Boy Trouble

My five-year-old son, Peter, is standing in the middle of the practice rink at Parade Ice Garden in Minneapolis. The other children, coached for this moment by their parents, can push off their skate edges in a wobbly glide. Peter hasn’t made the connection that skating is an entirely different motion from walking. He marches across the ice, arms akimbo, his blades tick, tick, ticking where they should carve and slide.

My stomach turns queasy. I feel as though my husband, Walter, and I have sent Peter off to kindergarten without teaching him how to spell his name. A tiny boy flails into Peter and knocks him down.

“He checked him,” I yell, grabbing Walter’s arm.

Walter winces, too, but because his role in our marriage is to play calm to my storm, he takes a more benign point of view. “I think the kid just didn’t know how to stop,” he says.

“But Peter can’t skate,” I say. “This is torture.”

“It’s torture for you,” Walter answers. “But he’s hanging in there. At least he’s not crying.”

A hockey player from a family of hockey players, Walter is confident that, given time, Peter will catch on. I share neither his confidence nor his enthusiasm. As I watch Peter struggle to keep his balance, I think back on a dinner party we went to when I was pregnant. I was in a crisis because the baby growing inside me wasn’t the girl I’d always envisioned. I think that the shock—or was it denial?—that I was having a boy was what made me announce that no son of mine would ever play hockey.

The hosts, parents of two girls and two boys, rolled their eyes. “Why not?” the wife asked. “It’s a meathead sport,” I answered. “And I don’t want to raise that kind of boy.” That my husband is anything but a meathead was beside the point, I explained. Then I launched into a diatribe about how the macho locker-room culture was what made Walter decide to quit after tenth grade. Hockey, as I saw it, was aggressive and overly competitive. It developed the kind of brutish instincts that I didn’t think should be encouraged in boys.

The wife had known me since junior high and reminded me that we used to play soft-puck hockey in our figure skates. “Don’t you remember how much fun that was?” she asked. “Well,” I answered, “if I have a daughter and she wants to play, I think I’d be okay with that.” As I saw it, harnessing aggression could be empowering for girls. But for boys it was the beginning of a trajectory that inevitably ended in violence. My friend retreated to the kitchen to get the dessert and her husband reached for the wine.

Pregnant with her first baby in 1955, Adrienne Rich, as she would later write, “set my heart on a son.” Her reasons ironically stemmed from a desire for self-identification. “I wanted to give birth, at twenty-five, to my unborn self,” she explained in Of Woman Born, “the self that our father-centered family had suppressed in me, someone independent, actively willing, original—those possibilities I had felt in myself in flashes as a young student and writer, and from which, during pregnancy, I was to close myself off. If I wanted to give birth to myself as a male, it was because males seemed to inherit those qualities by right of gender.”

Thirty years after those words were published, few Americans need to have boys to harvest the crops or take over the family law firm. Those women who have benefited most from feminism’s advances into the mainstream––namely the educated, career-oriented American women who populate my slice of the world––don’t need sons to live out our unrealized dreams. Why would we? Daughters, who are a closer approximation to us, can do it instead.

Supplied data:
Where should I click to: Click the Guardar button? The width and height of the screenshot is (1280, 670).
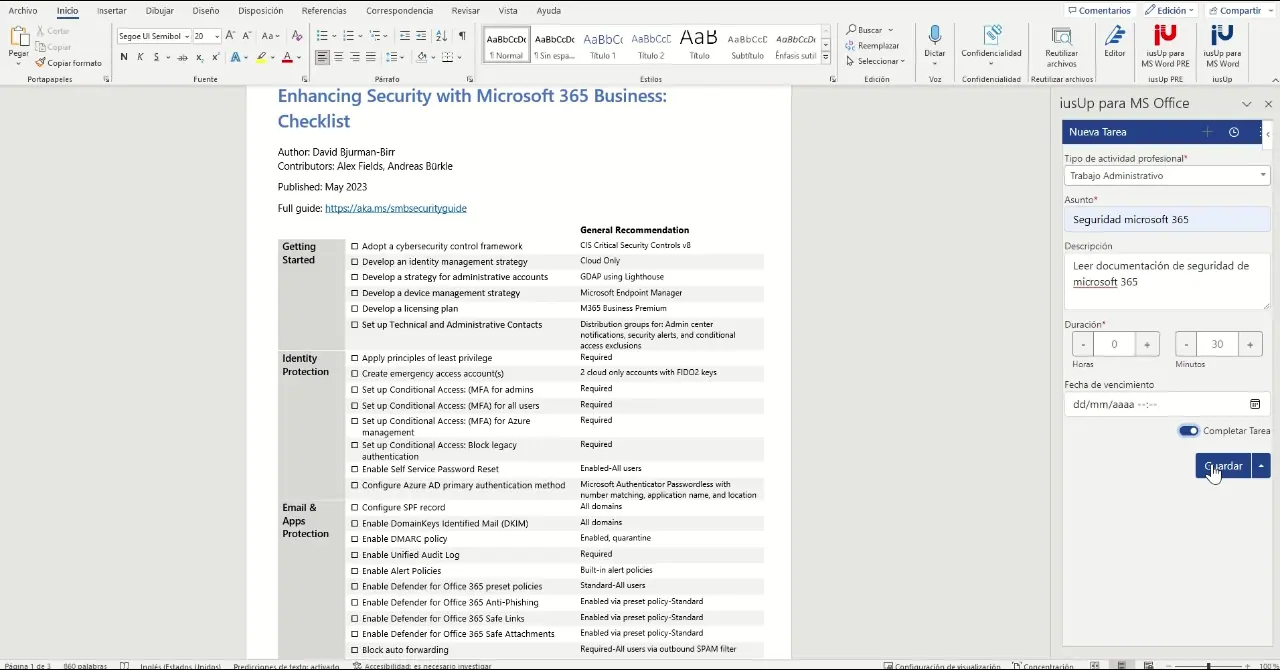click(1223, 466)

Written tasks:
1. In the essay, after which grade did Walter quit hockey?
2. List every quality that, according to the essay, Adrienne Rich wished for in the unborn self she hoped to give birth to.
The listing has no role in this work.

Completed exercise:
1. He quit after tenth grade.

2. Independent, actively willing, original